◆ Tugas yang Diminta a ◆
Temukan dan salin setiap baris dalam daftar yang memuat kata "This", dengan membedakan huruf besar dan huruf kecil.

####################

Era Medsos, Tukang Ojek Bisa Jadi Wartawan, PWI: Uji Kompetensi Wartawan Jalan Keluar

Umum479 Dilihat
Portalindo.co.id JAKARTA – Penggunaan internet dan media sosial memungkinkan siapa pun bisa menjadi wartawan. Misal, korban aksi kriminal tergeletak di jalanan, lalu pengguna sepeda motor yang melihat memfoto lalu mengunggahnya di media sosial sehingga menjadi sebuah informasi atau berita.
Gun Gun mengatakan, sekitar 143,26 juta jiwa di Tanah Air pengguna aktif internet dan media sosial dari 262 Juta jiwa total populasi penduduk di Indonesia. Menurutnya, dari angka tersebut, mereka bisa menjadi pelaku penyebar informasi.
“Dari 143,26 juta jiwa mereka bisa menjadi pelaku penyebar informasi dan juga bisa menjadi korban informasi palsu alias hoax yang disebar di media massa,” kata Gun Gun dalam diskusi Optimalisasi Kompetensi Wartawan dan Peran PWI dalam Pemberitaan Pembangunan Nasional di Jakarta, Selasa 24 April 2018.
Sementara Ketua Dewan Kehormatan Provinsi PWI DKI Jakarta, Kamsul Hasan mengatakan, siapa pun dapat menjadi wartawan tanpa persyaratan latar belakang pendidikan dan atau kompetensi. Hal ini merujuk pada  Pasal 7 UU No. 40 tahun 1999 tentang Pers. Pasal 7 hanya memiliki dua ayat yaitu Pasal 7 ayat (1) yang mengatur tentang wartawan bebas memilih organisasi profesi sedangkan Pasal 7 ayat (2) wartawan memiliki dan mentaati Kode Etik Jurnalistik (KEJ).
“Bahkan pernah diberitakan ada wartawan yang buta huruf tertangkap bersama oknum polisi saat memeras pedagang intan di Medan, Sumatera Utara. Bagaimana mungkin seseorang yang buta huruf atau tidak memiliki latar belakang pendidikan memadai atau tak memiliki kompetensi bisa menjadi wartawan?” ucap Kamsul.

####################

◆ Tugas yang Diminta b ◆
Terjemahkan kalimat berikut dari artikel tentang uji kompetensi wartawan ke dalam bahasa Inggris: "Sementara Ketua Dewan Kehormatan Provinsi PWI DKI Jakarta, Kamsul Hasan mengatakan, siapa pun dapat menjadi wartawan tanpa persyaratan latar belakang pendidikan dan atau kompetensi."

◆ Daftar yang Diberikan ◆
####################

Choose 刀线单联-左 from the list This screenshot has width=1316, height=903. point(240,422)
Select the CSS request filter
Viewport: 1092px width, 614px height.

####################

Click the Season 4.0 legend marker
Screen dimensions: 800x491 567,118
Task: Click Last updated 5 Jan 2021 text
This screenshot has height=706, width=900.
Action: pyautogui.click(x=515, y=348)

####################

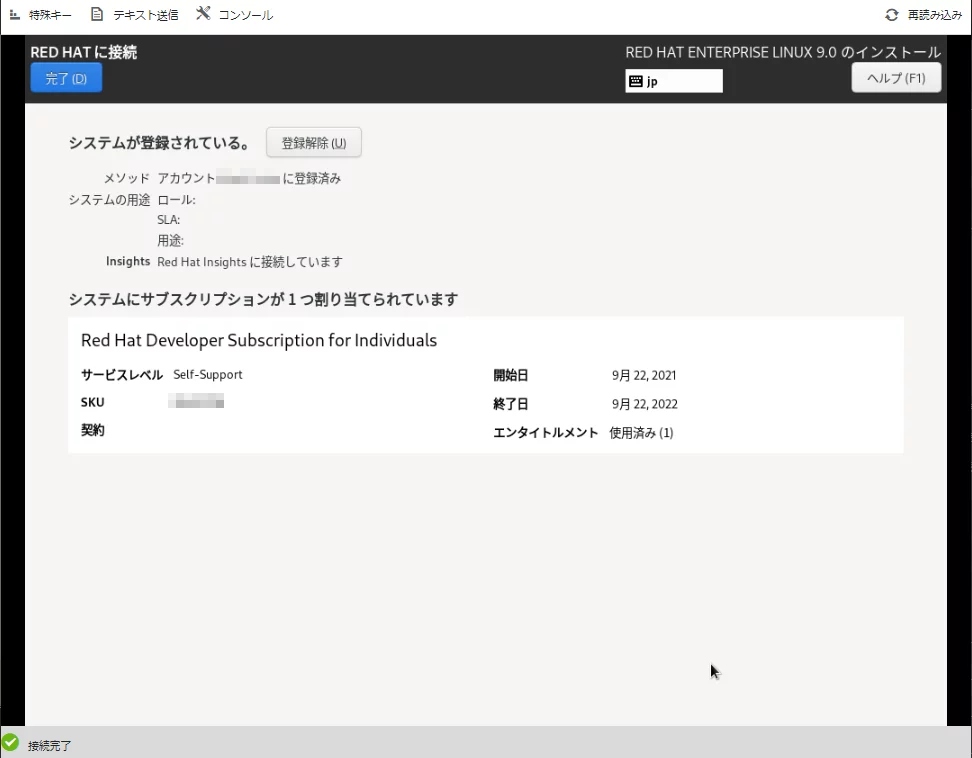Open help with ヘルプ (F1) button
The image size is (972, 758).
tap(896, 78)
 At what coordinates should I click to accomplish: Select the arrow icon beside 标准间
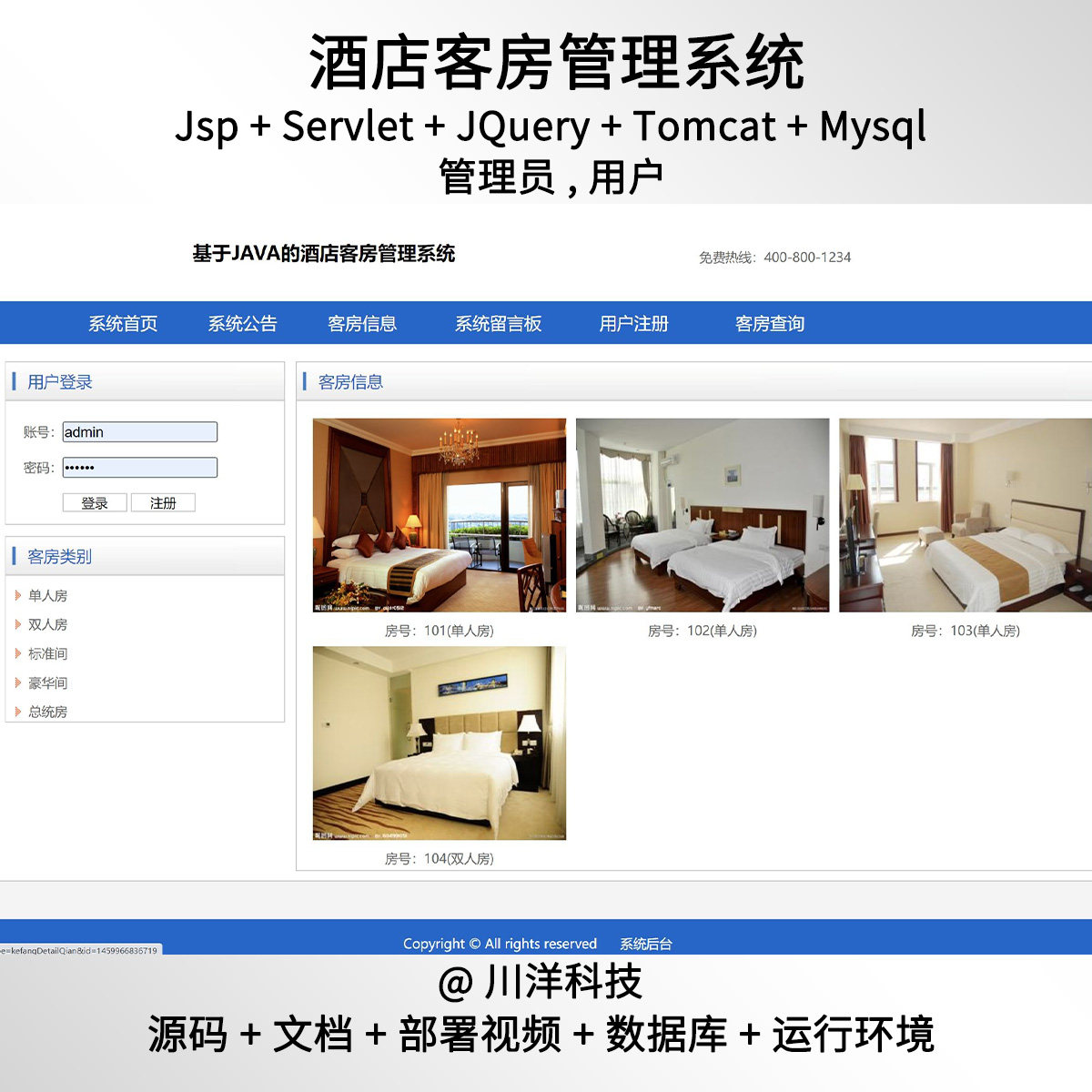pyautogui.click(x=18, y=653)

####################

◆ Jawaban Tugas a ◆
Choose 刀线单联-左 from the list This screenshot has width=1316, height=903. point(240,422)
This screenshot has height=706, width=900.

◆ Jawaban Tugas b ◆
Meanwhile, the Chair of the Provincial Honorary Council of PWI DKI Jakarta, Kamsul Hasan, said that anyone can become a journalist without any requirement of educational background and/or competence.